In an unanticipated move that has left industry analysts and employees alike concerned, Rolls-Royce has announced a drastic downsizing plan to cut up to 2,500 jobs globally. The announcement marks the first major business decision by the company’s new Chief Executive, Tufan Erginbilgic. Just a few months into his role, Erginbilgic described the Rolls-Royce company as a “burning platform,” laying bare the urgent need for change.
The Impact of the Pandemic
Having been severely impacted by the Covid-19 pandemic, the Derby-based engineering giant is grasping for stability as air travel came to a standstill for months. Although the company employs 42,000 people worldwide, around half of them are based in the UK. Last year, the company was forced to raise billions of pounds to support the business, even after cutting 9,000 jobs in 2020.
Uncertainty Surrounding Job Cuts
Despite the headlines, the details about exactly where the job cuts will land remain ambiguous. Reports suggest that hundreds of back-office roles in the UK are likely to be impacted, however, the company has chosen to remain tight-lipped, indicating the need to engage with all unions before divulging further details.

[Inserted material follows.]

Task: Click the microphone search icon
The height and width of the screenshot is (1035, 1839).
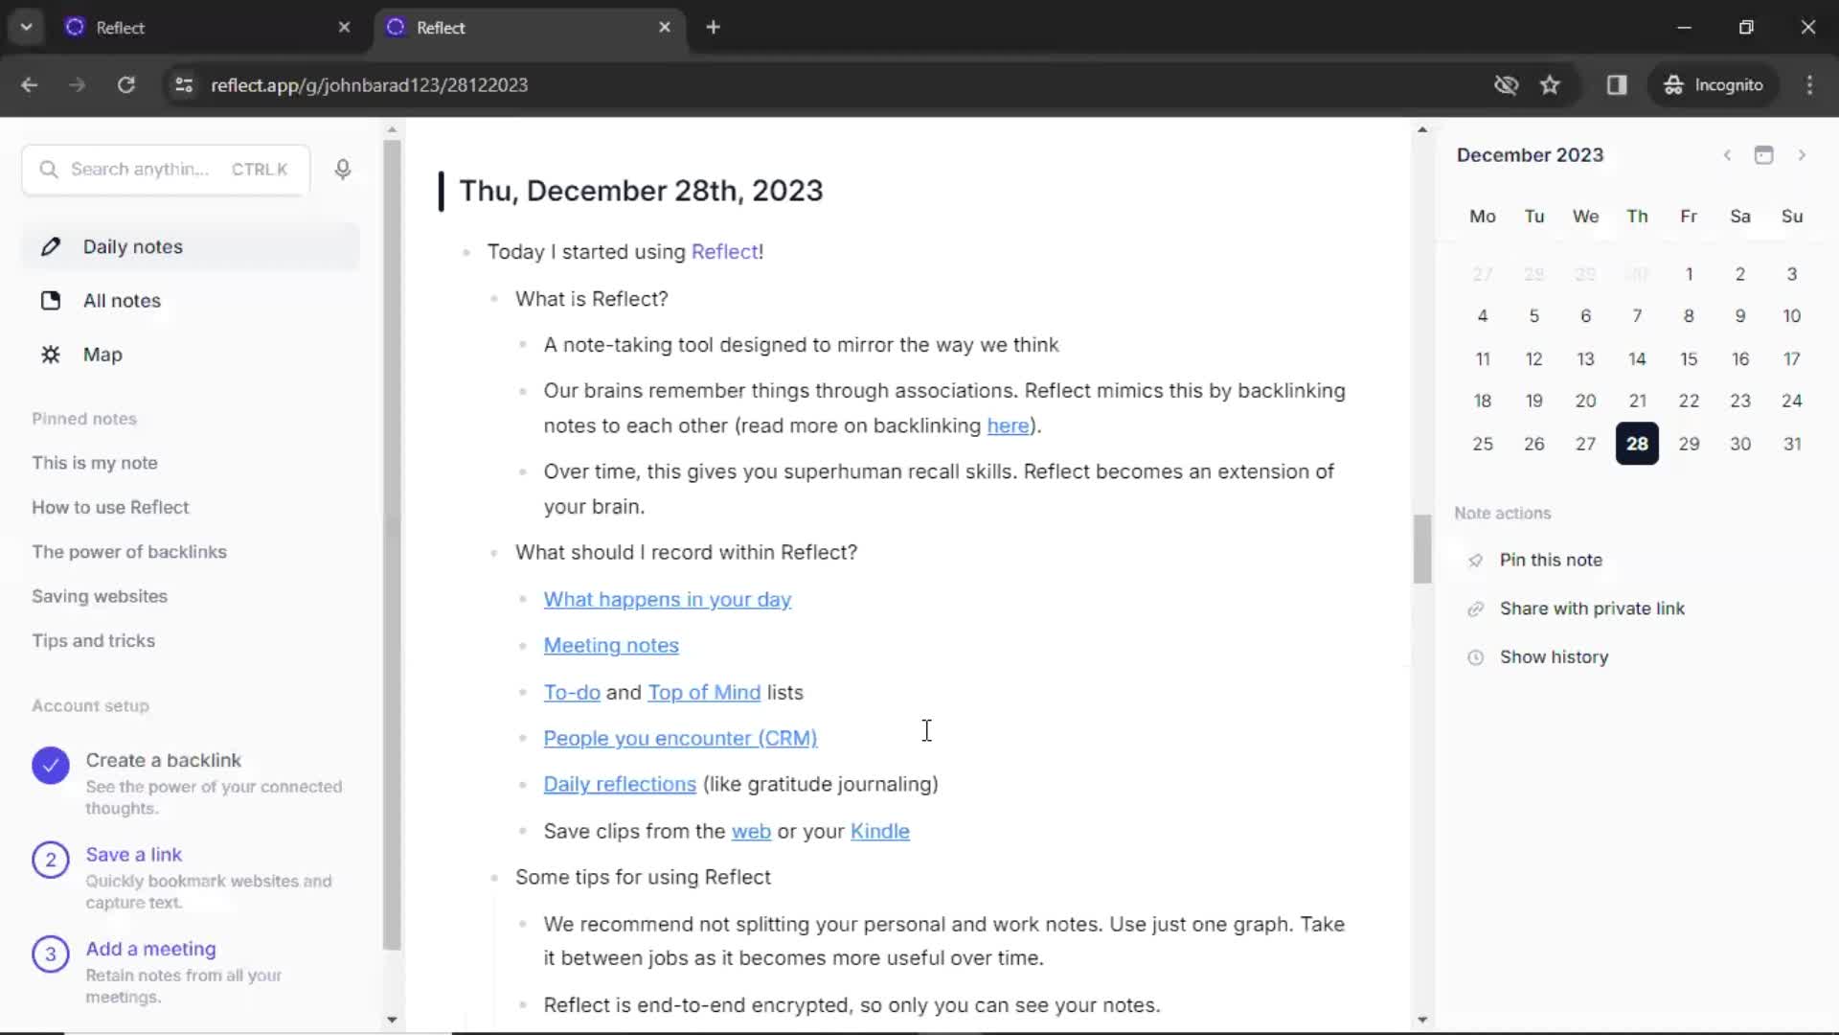Action: coord(344,168)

A Glimmer of Hope in Derby and Beyond
Rolls-Royce’s submarines division in Derby seems to be shielded from the recent announcement. Funded by the Ministry of Defence, this division employs around 3,600 people. Likewise, the company’s Small Modular Reactor nuclear programme, a collaborative venture involving partners in Qatar and the US, is also said to remain untouched. Conversely, the company’s German operations, where 11,000 people are employed, particularly the Power Systems engine-building operation in the south, are expected to bear the brunt of the cuts.
In a bid to turn the tide, the new CEO aims to create a “more streamlined and efficient organisation.” Merging its engineering technology and safety teams, Rolls-Royce also revealed that the current chief technology officer, Grazia Vittadini, will be stepping down. In addition to headcount reduction, Rolls-Royce intends to streamline its finance, legal, and human resources teams across the group and improve its procurement and supply chain management processes.
What Lies Ahead?
The new leadership has taken a bold step that indicates a significant transformation in the company’s operational approach. While the news has understandably stoked anxieties among workers, it also underscores the enormous challenges that the aerospace and engineering sector faces in a post-pandemic world. The situation has ignited debates over how companies should approach redundancies, employee relations, and union engagements in times of crisis.
The Workers Union says…
“Whilst Erginbilgic acknowledged that the company’s previous performance was “unsustainable,” indicating that these cuts are a part of a “multi-year transformation journey.” Whether this will mark the onset of a rejuvenated Rolls-Royce or lead to further degradation remains to be seen. Either way, it is clear that the decisions made today will shape the engineering giant for years to come.”